Und tatsächlich ist Sushi ein typischer Bestandteil der Landesküche. Aber sie bietet weitaus mehr. Sehr beliebt sind vielfältig zubereitete Gemüse- und Tofu-Speisen. Fleisch wird wie in der ganzen asiatischen Küche eher wenig gegessen. Weitaus mehr Wert legen Japaner dagegen auf Harmonie beim Essen. Jede Zutat wird sorgfältig ausgewählt und gut mit den anderen Zutaten abgestimmt. Auch beim Anrichten und der ganzen Tischdekoration steht Ästhetik im Vordergrund. Durch eine jahrtausende alte Kultur und Tradition geprägt, ist das Kochen eng mit Kunst und Philosophie verbunden.

Frisch muss es sein!
Was ist leckerer und gesünder als frische, naturbelassene Nahrungsmittel? Für den Japaner stehen sie an erster Stelle. Die Auswahl der Gerichte orientiert sich daher gerne an der Jahreszeit. Je nach Saison sind unterschiedliche Zutaten frisch und bestimmte Zubereitungsarten für die Ernährung am besten.

  • Frühling: junge Bambussprossen mit Kirschblütentee, leichte und klare Suppen, Sashimi und Meeresfrüchte, Süssigkeiten
  • Sommer: leichte, gedämpfte Gerichte, kühler Tofu und Buchweizennudeln
  • Herbst: Pilze, Kastanien, Gebratene Speisen
  • Winter: kräftige Eintöpfe, heiße Nudeln und Eintöpfe (Nabe) mit Miso


Das Menü
Eine klare Suppe in einer Schale mit Deckel ist der Auftakt. Daneben gibt es Appetithappen wie Sashimi oder Sushi . Das Herzstück eines Menüs bilden dann mehrere kleine warme Hauptgerichte mit zwei bis drei Beilagen (Gemüse, Salat oder Eingelegtes). Eine Schale gedämpfter Reis und grüner Tee für alle gehört selbstverständlich immer dazu.

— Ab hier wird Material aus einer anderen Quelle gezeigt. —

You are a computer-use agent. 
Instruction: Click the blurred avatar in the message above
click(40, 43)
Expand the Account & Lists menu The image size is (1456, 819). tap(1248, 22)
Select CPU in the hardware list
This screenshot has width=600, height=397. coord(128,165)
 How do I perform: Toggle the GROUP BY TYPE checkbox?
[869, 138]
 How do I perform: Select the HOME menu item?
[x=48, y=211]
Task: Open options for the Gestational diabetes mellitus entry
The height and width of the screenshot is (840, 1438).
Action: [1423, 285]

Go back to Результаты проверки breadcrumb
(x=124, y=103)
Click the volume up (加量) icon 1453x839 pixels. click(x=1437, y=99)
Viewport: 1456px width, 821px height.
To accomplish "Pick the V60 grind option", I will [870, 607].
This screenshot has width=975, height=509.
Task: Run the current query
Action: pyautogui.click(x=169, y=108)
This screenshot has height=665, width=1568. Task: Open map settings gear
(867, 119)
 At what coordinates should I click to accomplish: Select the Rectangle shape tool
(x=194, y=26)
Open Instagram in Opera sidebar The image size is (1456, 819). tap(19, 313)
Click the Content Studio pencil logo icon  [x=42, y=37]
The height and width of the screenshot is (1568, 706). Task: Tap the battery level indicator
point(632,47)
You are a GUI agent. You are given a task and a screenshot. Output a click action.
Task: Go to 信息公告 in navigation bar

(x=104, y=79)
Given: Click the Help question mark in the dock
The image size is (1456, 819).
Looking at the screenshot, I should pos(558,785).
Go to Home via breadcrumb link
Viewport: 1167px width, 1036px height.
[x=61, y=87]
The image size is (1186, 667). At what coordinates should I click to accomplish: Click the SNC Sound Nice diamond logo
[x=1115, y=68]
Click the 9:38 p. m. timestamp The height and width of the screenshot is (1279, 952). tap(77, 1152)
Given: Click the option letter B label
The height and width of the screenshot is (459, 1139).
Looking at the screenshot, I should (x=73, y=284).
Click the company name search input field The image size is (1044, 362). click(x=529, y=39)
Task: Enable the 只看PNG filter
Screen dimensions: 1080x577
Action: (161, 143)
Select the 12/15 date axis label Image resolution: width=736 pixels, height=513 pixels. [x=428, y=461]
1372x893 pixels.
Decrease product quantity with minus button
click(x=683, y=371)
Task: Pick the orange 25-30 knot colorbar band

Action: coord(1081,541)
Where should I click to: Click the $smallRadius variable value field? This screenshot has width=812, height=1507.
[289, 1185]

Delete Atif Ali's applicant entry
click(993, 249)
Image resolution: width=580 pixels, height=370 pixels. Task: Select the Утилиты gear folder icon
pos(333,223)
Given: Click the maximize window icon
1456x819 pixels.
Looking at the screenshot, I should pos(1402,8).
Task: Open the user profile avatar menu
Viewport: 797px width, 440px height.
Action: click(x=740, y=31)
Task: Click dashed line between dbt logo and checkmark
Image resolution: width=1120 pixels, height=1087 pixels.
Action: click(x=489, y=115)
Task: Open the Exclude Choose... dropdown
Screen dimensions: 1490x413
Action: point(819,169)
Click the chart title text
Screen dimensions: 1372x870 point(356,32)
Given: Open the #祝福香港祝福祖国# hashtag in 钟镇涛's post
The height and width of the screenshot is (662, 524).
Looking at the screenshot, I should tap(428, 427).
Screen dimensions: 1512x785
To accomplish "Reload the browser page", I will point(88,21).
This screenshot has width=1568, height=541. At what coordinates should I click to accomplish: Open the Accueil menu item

Die Einteilung in mehrere Gänge, wie wir es in Europa gewohnt sind, spielt in Japan eher eine untergeordnete Rolle. Oft werden alle Gerichte gleichzeitig serviert und jeder bedient sich nach seinem Geschmack. Eine wohltemperierte Abwechslung während des Essens bildet Sake, der traditionelle japanische Reiswein. Er wird in winzigen Porzellantassen angeboten. Desserts sind eher unüblich.


Viele kleine Schälchen
In Japan isst man nicht von einem einzigen grossen Teller. Die Beilagen verteilen sich auf unzählige kleine Schälchen. Das ist ein herrlicher Anblick! Neben einem attraktiven Aussehen haben die Schälchen aber auch noch eine ganz praktische Bedeutung. In Japan gehört es zum guten Ton, die Schalen zum Essen anzuheben und auf Schulterhöhe zu halten. Macht sich aus Versehen etwas vom Essen unbeabsichtigt selbstständig, so fällt es zurück in die Schale und nicht auf den Tisch oder in den Schoss.